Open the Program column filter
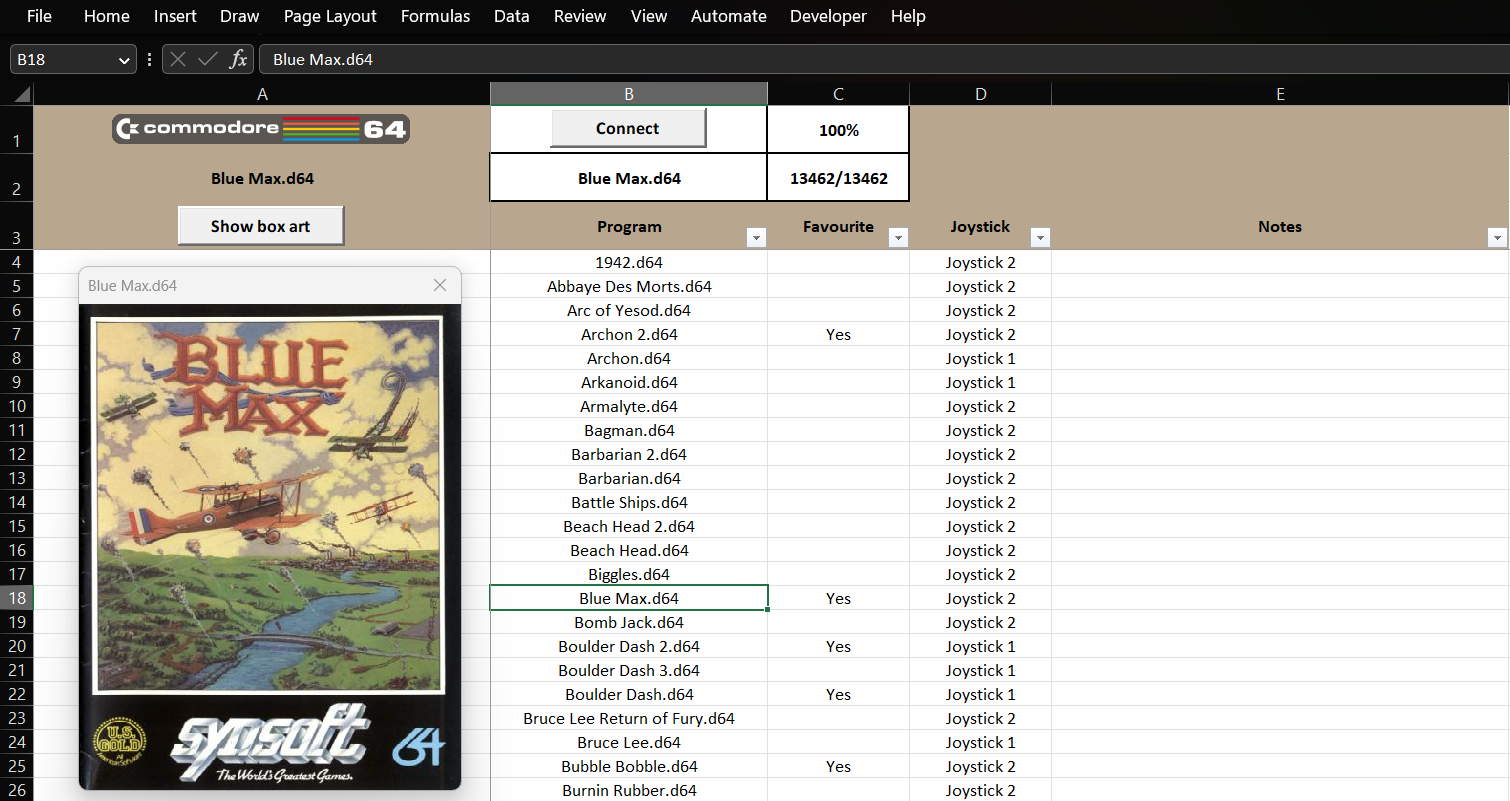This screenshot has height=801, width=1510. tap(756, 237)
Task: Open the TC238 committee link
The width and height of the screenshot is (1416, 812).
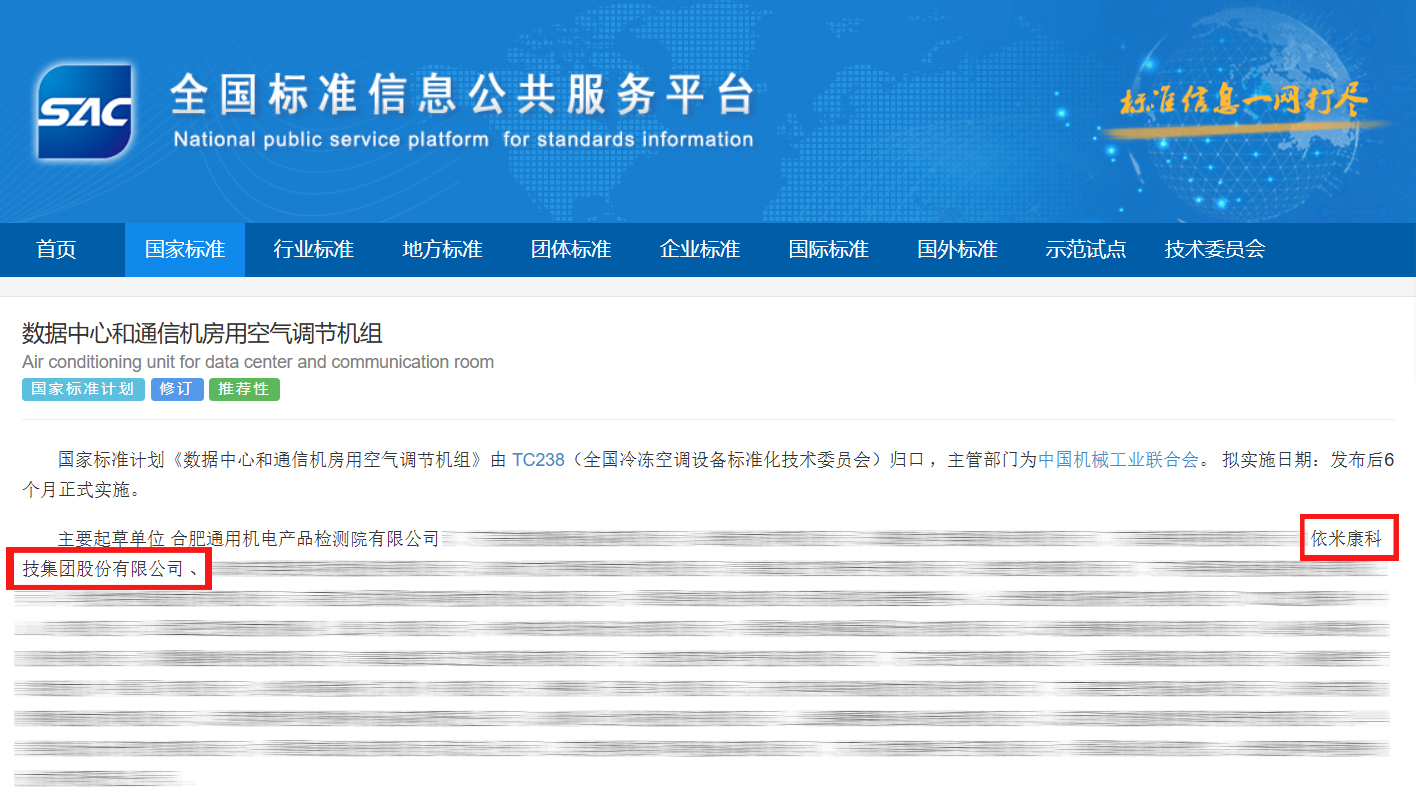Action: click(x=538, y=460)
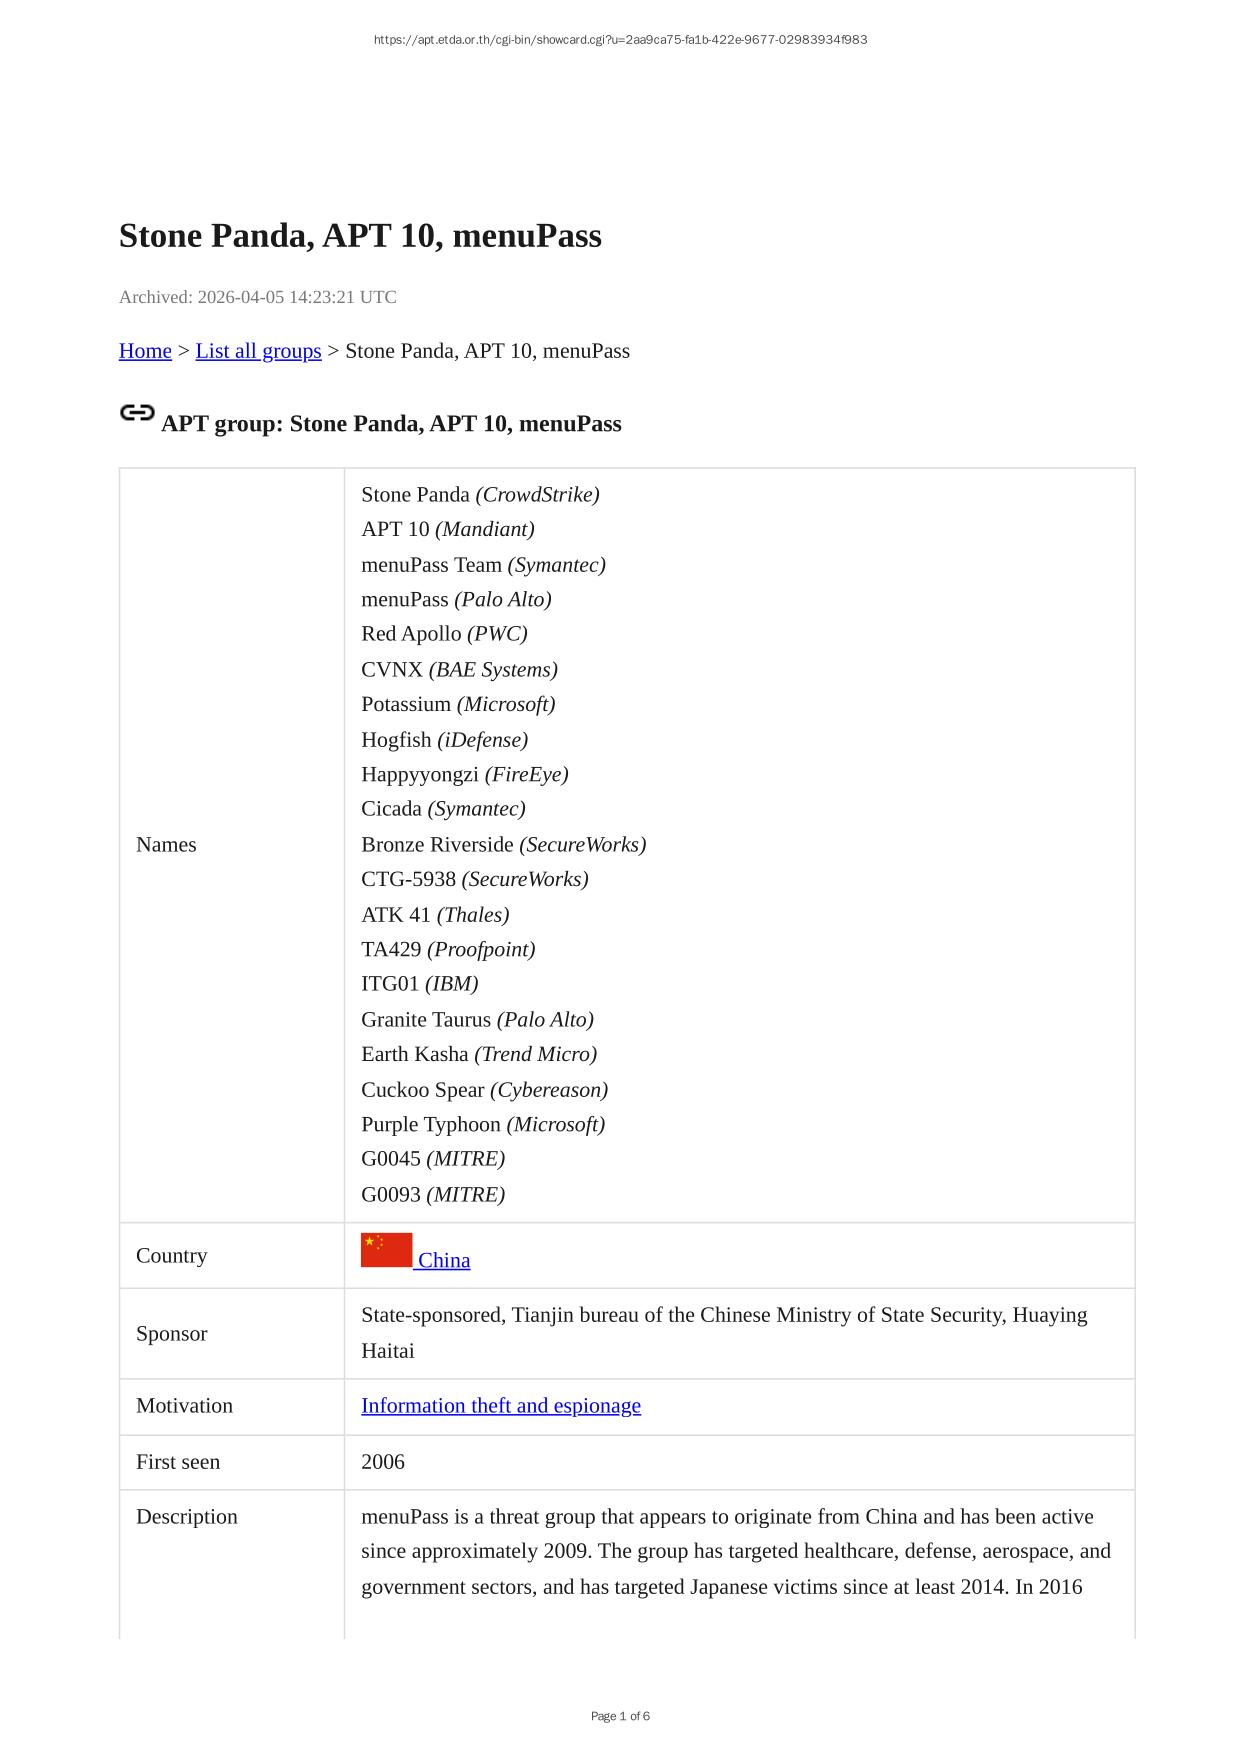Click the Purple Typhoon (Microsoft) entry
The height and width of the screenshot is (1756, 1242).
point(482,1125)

### What is expected
Output each entry shown above exactly as it stands, with all pictures removed.

### Solved exercise
Open the Program column filter
This screenshot has height=801, width=1510. tap(756, 237)
Task: Open the TC238 committee link
The width and height of the screenshot is (1416, 812).
Action: click(x=538, y=460)
Click the Purple Typhoon (Microsoft) entry
The height and width of the screenshot is (1756, 1242).
point(482,1125)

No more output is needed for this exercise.